Apabila ketiga prinsip diatas di pegang dalam setiap praksis pendidikan, maka niscaya pendidikan akan sungguh dapat memanusiakan manusia yang berproses di dalamnya. Karena menghadirkan dimensi kemanusiaan dalam praksis pendidikan berarti menuntut interaksi pendidikan yang menempatkan pendidik dan peserta didik sebagai manusia dengan keseluruhan pribadinya yang utuh.
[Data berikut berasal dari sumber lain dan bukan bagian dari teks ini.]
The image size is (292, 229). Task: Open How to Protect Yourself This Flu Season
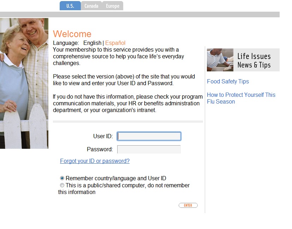[x=241, y=98]
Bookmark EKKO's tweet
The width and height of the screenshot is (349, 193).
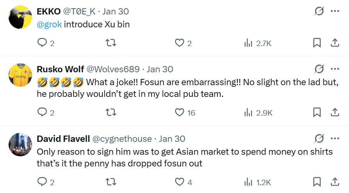tap(317, 43)
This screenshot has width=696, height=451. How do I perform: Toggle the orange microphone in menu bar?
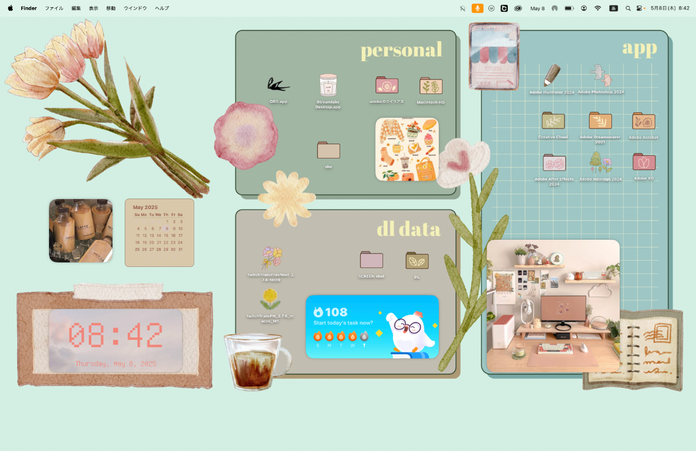[x=477, y=8]
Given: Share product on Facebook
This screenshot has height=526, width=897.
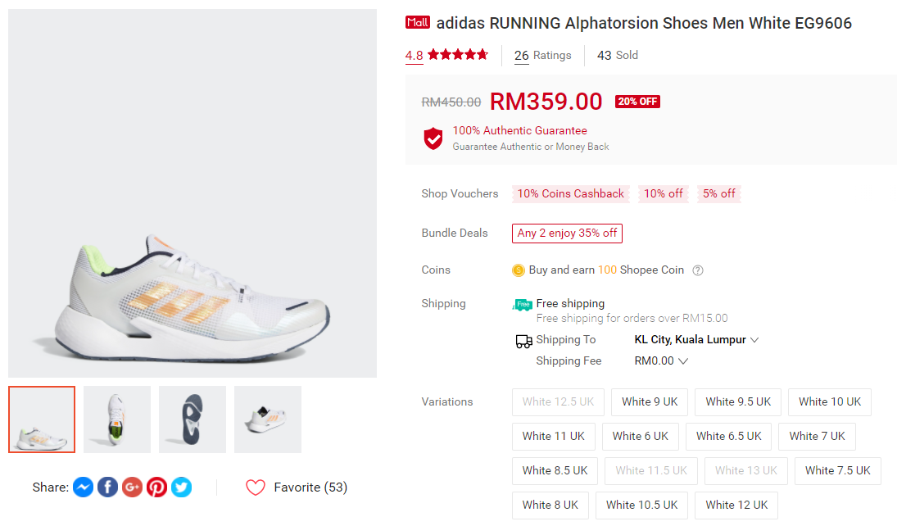Looking at the screenshot, I should click(107, 487).
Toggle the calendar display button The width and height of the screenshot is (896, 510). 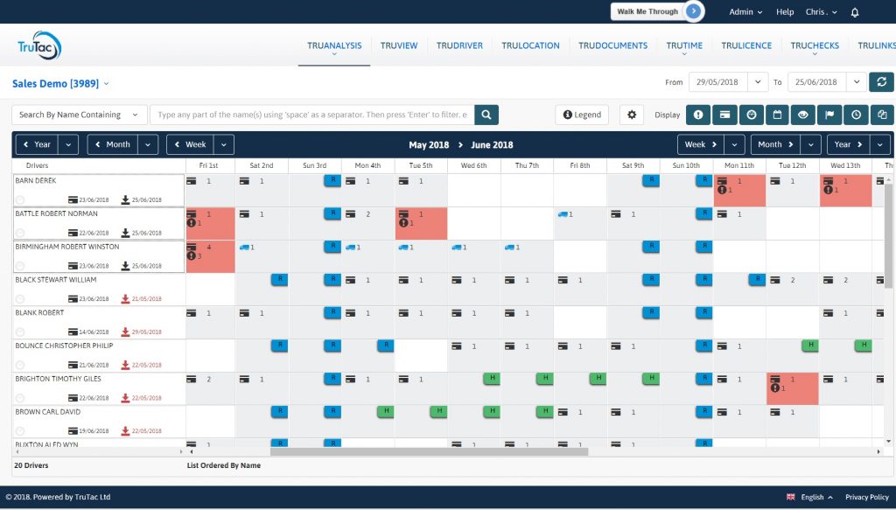tap(776, 115)
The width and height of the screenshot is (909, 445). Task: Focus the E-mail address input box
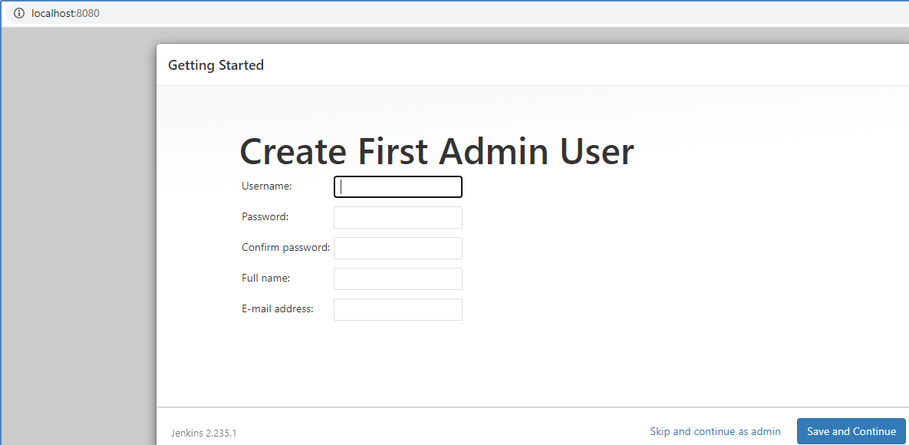click(398, 309)
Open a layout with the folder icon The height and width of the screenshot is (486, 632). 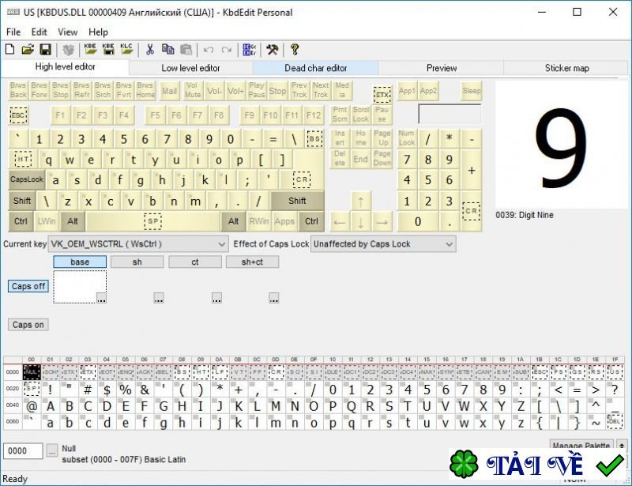(28, 50)
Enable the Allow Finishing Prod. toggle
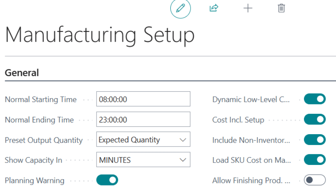The height and width of the screenshot is (186, 336). [315, 180]
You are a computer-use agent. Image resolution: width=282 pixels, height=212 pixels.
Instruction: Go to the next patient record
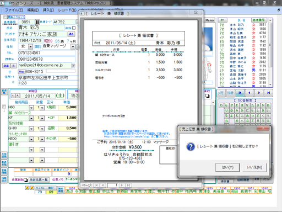coord(259,93)
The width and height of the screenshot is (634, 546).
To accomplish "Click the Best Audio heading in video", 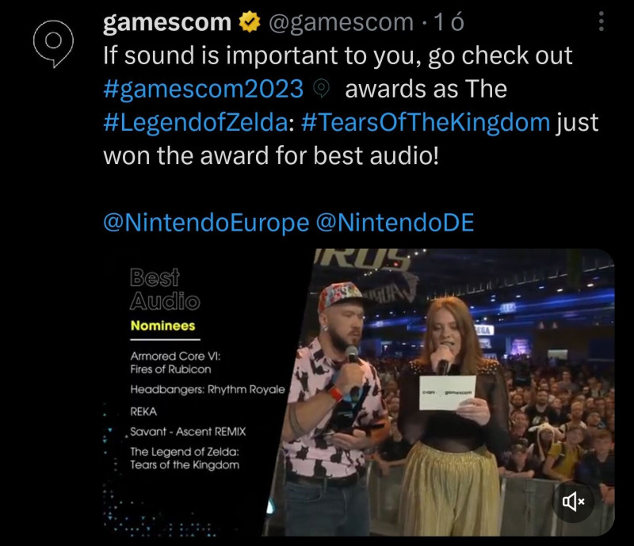I will 165,289.
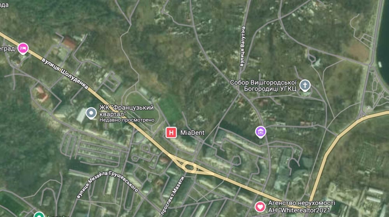Click the roundabout on the yellow main road
Viewport: 389px width, 217px height.
click(189, 166)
Agar dimensi kemanusiaan tetap dikedepankan dalam praksis pendidikan, kurikulun harus menyajikan materi yang memungkinkan bagi tumbuhnya sikap kritis peserta didik. Karena hanya dengan sikap kritis, pendidikan akan memberikan kemungkinan bagi peserta didik untuk memiliki kemampuan berpikir. Dengan kemampuan berpikir yang menyertakan daya kritis, maka pribadi yang belajar dapat terus-menerus mempermasalahkan pendapatnya sendiri dan membuat reinterprestasi atas dunianya. Sehingga dapat mengaktualisasikan dirinya secara utuh. Dengan demikian, akan terbuka ruang dialog yang merupakan bentuk perjumpaan antar sesama manusia. Banyak peristiwa kekerasan sebenarnya terjadi karena tiadanya ruang dialog semacam ini. Tiadanya komunikasi dan kurangnya pemahaman dan penghargaan terhadap kerangka berpikir orang lain yang berbeda, telah mengakibatkan pertentangan, pertumpahan darah dan bahkan hilangnya nyawa.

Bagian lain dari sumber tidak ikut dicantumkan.